The inference from this is that the presupposition, that those psychiatric concepts which imply values and ideals are culturally constructed, and that their use is universally applicable, is seriously to be questioned.21,22 The first step to avoid this kind of pitfall—which easily leads to misdiagnoses—is to interpret the patient’s life history in the context of his or her own cultural background.
The physician’s understanding refers thus to the condition of one particular subject in his or her particular condition, with all the consequent time bound, local, and particular features. This calls forth the idea that medicine may belong, in this respect, within the realm of the humanities instead of within science.

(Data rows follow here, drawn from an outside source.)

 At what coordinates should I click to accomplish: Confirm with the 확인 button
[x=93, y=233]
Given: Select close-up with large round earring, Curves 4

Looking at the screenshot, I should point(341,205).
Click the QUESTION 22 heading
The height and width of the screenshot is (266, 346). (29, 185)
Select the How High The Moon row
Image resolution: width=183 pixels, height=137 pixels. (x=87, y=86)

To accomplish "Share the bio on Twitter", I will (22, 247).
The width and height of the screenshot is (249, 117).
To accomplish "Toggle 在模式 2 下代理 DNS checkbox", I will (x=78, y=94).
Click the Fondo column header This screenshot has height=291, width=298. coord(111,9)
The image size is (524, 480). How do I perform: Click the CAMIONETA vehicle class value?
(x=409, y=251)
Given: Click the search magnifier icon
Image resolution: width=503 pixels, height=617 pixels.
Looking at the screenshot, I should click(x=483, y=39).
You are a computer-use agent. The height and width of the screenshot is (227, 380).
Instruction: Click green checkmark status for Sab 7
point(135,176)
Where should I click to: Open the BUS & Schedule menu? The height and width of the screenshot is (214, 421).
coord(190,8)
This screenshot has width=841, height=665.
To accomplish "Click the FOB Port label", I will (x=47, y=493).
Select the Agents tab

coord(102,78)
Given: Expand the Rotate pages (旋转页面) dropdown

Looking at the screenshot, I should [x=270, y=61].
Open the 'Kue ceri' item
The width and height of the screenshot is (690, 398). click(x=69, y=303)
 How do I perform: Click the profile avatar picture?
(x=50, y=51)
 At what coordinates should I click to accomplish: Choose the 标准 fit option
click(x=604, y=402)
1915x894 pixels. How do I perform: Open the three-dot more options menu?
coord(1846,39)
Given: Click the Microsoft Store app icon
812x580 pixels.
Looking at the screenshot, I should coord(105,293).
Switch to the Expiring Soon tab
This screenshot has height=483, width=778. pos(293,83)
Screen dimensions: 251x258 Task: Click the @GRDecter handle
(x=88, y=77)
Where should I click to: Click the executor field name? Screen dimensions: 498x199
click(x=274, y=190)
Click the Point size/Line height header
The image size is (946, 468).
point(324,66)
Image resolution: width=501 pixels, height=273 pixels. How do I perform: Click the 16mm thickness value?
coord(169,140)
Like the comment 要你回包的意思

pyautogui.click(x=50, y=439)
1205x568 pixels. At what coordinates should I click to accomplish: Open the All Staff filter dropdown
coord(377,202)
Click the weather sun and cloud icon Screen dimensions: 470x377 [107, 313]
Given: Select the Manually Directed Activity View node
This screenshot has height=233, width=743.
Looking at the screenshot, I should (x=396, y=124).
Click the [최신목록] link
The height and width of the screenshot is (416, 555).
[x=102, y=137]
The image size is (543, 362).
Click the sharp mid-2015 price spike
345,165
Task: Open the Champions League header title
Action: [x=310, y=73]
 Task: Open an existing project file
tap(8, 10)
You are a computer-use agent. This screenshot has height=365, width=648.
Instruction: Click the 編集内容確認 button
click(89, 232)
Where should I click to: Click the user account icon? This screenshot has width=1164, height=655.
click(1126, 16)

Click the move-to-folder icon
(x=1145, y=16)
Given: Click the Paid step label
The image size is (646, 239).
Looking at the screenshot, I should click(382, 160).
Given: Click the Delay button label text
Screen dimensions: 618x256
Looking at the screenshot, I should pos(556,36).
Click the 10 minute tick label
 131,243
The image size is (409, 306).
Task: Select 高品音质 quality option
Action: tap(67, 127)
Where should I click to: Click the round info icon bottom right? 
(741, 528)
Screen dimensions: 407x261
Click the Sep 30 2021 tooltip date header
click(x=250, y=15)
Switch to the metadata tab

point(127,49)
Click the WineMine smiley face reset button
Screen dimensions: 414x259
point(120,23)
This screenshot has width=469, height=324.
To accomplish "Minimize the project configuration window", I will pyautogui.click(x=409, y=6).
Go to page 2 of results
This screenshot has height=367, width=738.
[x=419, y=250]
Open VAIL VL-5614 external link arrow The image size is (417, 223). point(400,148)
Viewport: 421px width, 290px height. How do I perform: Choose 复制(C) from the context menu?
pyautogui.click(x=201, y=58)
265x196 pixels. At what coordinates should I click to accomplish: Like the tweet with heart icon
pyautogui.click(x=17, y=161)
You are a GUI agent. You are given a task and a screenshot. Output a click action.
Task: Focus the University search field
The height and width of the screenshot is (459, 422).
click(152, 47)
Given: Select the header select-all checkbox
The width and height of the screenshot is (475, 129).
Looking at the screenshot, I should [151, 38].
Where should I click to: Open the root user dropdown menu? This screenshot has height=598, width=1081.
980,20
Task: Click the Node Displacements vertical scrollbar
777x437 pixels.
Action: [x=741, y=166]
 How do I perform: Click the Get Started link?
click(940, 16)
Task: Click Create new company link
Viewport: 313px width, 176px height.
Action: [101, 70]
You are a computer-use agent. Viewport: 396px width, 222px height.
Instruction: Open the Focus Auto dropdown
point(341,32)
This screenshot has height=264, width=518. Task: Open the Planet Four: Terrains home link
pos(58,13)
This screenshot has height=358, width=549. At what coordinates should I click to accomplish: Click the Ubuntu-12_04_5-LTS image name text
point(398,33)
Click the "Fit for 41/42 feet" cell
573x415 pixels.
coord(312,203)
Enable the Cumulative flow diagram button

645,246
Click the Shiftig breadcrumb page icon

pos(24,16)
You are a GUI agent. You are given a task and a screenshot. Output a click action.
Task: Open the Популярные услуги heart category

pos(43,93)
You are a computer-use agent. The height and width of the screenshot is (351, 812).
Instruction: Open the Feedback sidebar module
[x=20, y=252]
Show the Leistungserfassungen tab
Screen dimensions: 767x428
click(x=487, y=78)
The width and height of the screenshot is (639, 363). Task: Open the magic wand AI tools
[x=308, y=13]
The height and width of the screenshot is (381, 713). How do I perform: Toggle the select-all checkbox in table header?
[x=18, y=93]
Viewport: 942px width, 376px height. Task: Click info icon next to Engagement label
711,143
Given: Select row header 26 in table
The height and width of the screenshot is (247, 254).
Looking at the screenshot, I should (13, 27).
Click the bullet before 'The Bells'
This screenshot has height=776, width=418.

Having said this we may bear in mind, however, that the distinction between science and humanities has, in itself, cultural roots. In continental scientific tradition this distinction is not as clear cut as it is in the Anglo Saxon world. The German idea of a science as Wissenshchaft includes both sciences and the humanities, with no clear distinction between the two. Furthermore, the idea that humanities deal with particularities whilst sciences deal with general laws does not apply in modern biology. This is especially the case in such fields as developmental and evolutionary biology, where the historicity and the contextuality of the phenomenon under scientific study is unavoidable.1 As before, developments in biological sciences seem to be, once again, reflected in current philosophical debates within medicine.
CONCLUSIONS
Analysing medicine as activity enforces the joint consideration of object and subject: who is doing what to whom. This requires the use of historical, linguistic, anthropological, and semiotic tools. Therefore, if we analyse medicine as an activity, the humanities are both theoretically and methodologically internal to the analysis itself. On the other hand, literature studies or anthropological writings provide material for analysing the various forms of medical as well as other healing practices.23,24
Approaching medicine as an interpersonal activity in the pursuit of rational healing may offer us new possibilities of developing a philosophy of medicine where medicine stands as a discipline in its own right.